What are AI agents, and when do you actually need one?
A script that emails you when a metric drops is not an agent. An agent is a model that decides its own next step, calls a tool, reads the result, and decides again - in a loop - until the job is done. That loop is the whole idea, and it is also the reason agents are harder to trust. Here is when the loop is worth it, and when a plain prompt or a fixed workflow will beat it.
A script that watches a dashboard and emails you when signups drop is not an AI agent. Neither is a single call to a model that summarizes a document. Both are useful; both are something simpler. An agent is a model placed inside a loop: it looks at a goal, decides its own next step, calls a tool, reads what came back, and decides again - repeating until it judges the job done. The loop, and the model choosing what happens next, are the whole definition. Everything hard about agents follows from those two facts.
The loop is the whole idea
Strip an agent to its core and you get four moves on repeat: observe the current state, decide the next action, act by calling a tool, and observe the result to decide again. A plain LLM call runs that circle exactly once and stops. A workflow you wrote by hand runs a circle you drew in advance - step one, then two, then three, always in that order. An agent is different only in that the model, not you, picks the next step at runtime, and the loop keeps going until the model decides to stop.
That is why agents feel powerful and why they are hard to trust in the same breath. Handing the model control of the next step is what lets it handle a task you could not fully script - and it is also what lets a single bad decision compound across a dozen iterations before anyone notices. A workflow fails in a place you chose. An agent can fail in a place you did not know existed.
Prompt, workflow, agent
It helps to see the three as a ladder, because most teams reach one rung too high. A single prompt is one input and one output: classify this ticket, rewrite this paragraph, pull the totals from this invoice. A workflow chains fixed steps, some of which may be model calls, in an order you decided: extract the fields, look them up, format the reply.
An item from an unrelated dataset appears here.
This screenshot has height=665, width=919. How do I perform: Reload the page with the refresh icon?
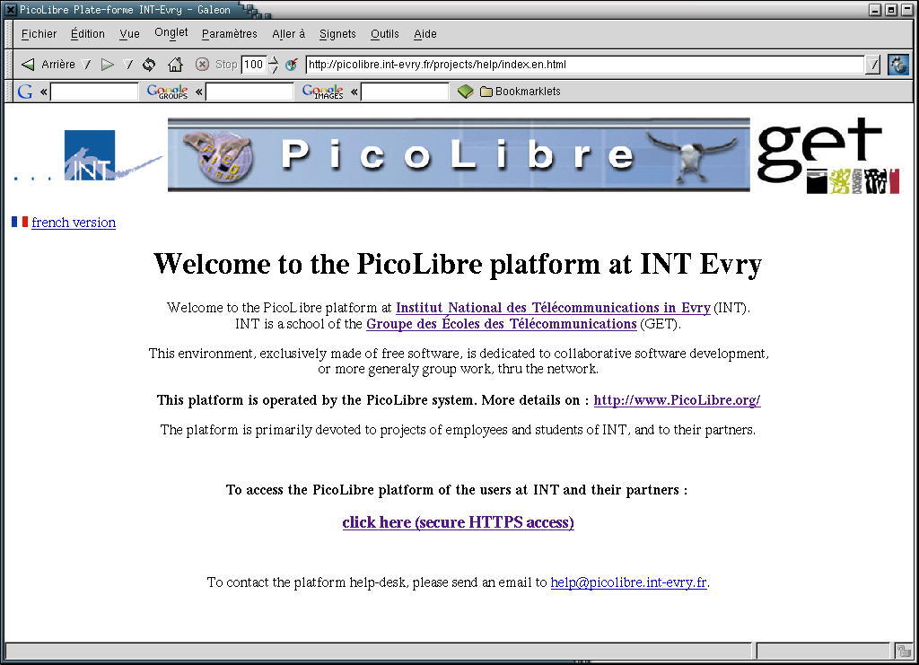point(149,65)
An agent is the workflow you could not draw because the order depends on what each step returns - so you let the model route itself and gave it tools to act with.
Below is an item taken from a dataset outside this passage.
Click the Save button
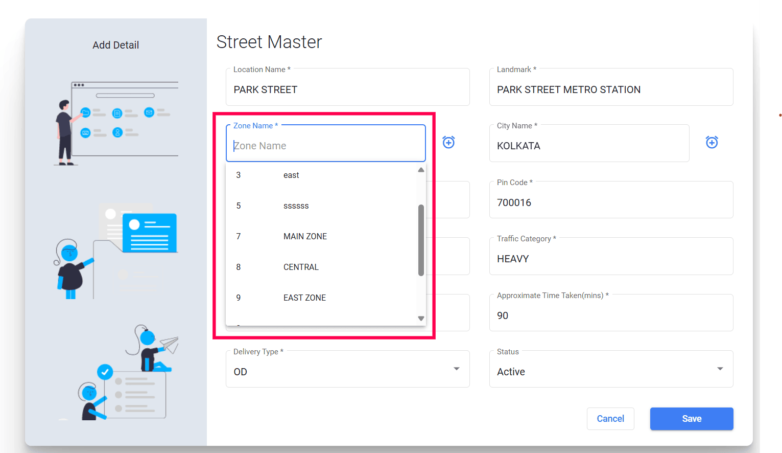Viewport: 782px width, 453px height. (x=691, y=419)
The cost climbs fast as you go up. A prompt is one predictable call. A workflow is several, still predictable. An agent can make five calls or fifty, take a path you have never seen, and cost a different amount every time it runs. That unpredictability is the price of the flexibility - so you only want to pay it when the task genuinely needs it.
When the loop is worth it
You probably want an agent when
- The steps are not known in advance - they depend on what earlier steps return.
- The task needs tools: search, a database, code execution, an API call.
- A human would iterate - try, read the result, adjust, try again.
- The input space is too open to enumerate as fixed branches.
You probably do not when
- One prompt and one response already do the job - most classify, summarize, and extract tasks.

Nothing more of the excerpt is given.